Given information: Begin
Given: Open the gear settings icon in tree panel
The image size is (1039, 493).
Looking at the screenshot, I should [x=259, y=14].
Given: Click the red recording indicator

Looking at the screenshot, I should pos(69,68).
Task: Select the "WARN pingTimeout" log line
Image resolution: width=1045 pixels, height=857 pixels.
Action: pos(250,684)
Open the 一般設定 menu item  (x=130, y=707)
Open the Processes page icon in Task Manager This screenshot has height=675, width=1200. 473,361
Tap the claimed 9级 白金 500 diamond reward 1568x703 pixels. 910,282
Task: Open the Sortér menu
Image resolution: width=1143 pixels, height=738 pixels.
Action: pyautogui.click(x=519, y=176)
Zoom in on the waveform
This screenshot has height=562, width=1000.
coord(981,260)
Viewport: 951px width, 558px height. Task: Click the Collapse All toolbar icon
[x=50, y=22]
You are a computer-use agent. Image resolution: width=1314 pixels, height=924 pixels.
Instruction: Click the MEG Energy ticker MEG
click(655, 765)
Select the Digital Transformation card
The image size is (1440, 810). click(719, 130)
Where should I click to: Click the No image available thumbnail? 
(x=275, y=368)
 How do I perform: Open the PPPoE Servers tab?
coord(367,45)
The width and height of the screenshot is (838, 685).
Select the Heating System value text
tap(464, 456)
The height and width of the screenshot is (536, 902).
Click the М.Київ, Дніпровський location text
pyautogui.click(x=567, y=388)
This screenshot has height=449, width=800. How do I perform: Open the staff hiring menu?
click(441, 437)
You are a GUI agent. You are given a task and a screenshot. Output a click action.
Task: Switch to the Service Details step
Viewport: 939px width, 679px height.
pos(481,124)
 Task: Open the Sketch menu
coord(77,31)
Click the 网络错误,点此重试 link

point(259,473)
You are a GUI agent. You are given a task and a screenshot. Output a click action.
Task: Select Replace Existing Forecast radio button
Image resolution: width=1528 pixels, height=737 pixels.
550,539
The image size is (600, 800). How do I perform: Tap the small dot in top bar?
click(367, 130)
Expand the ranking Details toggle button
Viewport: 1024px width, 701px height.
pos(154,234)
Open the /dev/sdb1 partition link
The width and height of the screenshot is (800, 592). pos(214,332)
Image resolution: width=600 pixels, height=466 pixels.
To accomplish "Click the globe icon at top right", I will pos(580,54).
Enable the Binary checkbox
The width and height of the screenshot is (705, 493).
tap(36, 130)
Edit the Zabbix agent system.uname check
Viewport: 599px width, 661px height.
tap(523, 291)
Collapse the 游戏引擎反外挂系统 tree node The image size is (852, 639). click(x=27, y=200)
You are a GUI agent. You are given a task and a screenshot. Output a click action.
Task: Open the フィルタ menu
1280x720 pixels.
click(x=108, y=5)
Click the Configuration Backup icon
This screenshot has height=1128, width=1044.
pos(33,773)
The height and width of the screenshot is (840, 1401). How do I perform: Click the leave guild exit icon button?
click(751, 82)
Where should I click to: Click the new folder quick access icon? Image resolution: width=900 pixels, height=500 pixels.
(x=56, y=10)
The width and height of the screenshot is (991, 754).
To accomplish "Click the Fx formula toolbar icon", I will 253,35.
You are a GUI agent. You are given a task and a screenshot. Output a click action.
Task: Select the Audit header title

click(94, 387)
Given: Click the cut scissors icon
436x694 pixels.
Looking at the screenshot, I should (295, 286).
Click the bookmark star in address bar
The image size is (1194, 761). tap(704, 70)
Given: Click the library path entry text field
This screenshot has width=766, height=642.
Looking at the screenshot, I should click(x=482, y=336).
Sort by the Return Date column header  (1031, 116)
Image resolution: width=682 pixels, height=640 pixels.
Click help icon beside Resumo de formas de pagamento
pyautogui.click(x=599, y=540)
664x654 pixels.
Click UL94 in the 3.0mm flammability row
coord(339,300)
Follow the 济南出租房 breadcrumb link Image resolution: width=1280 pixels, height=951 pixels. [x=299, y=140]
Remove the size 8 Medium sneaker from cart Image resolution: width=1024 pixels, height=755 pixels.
Given information: End
**What is being asked:** Find the number of lines in the records that contain "accomplish", and write that number only.

**Exercise result:** 2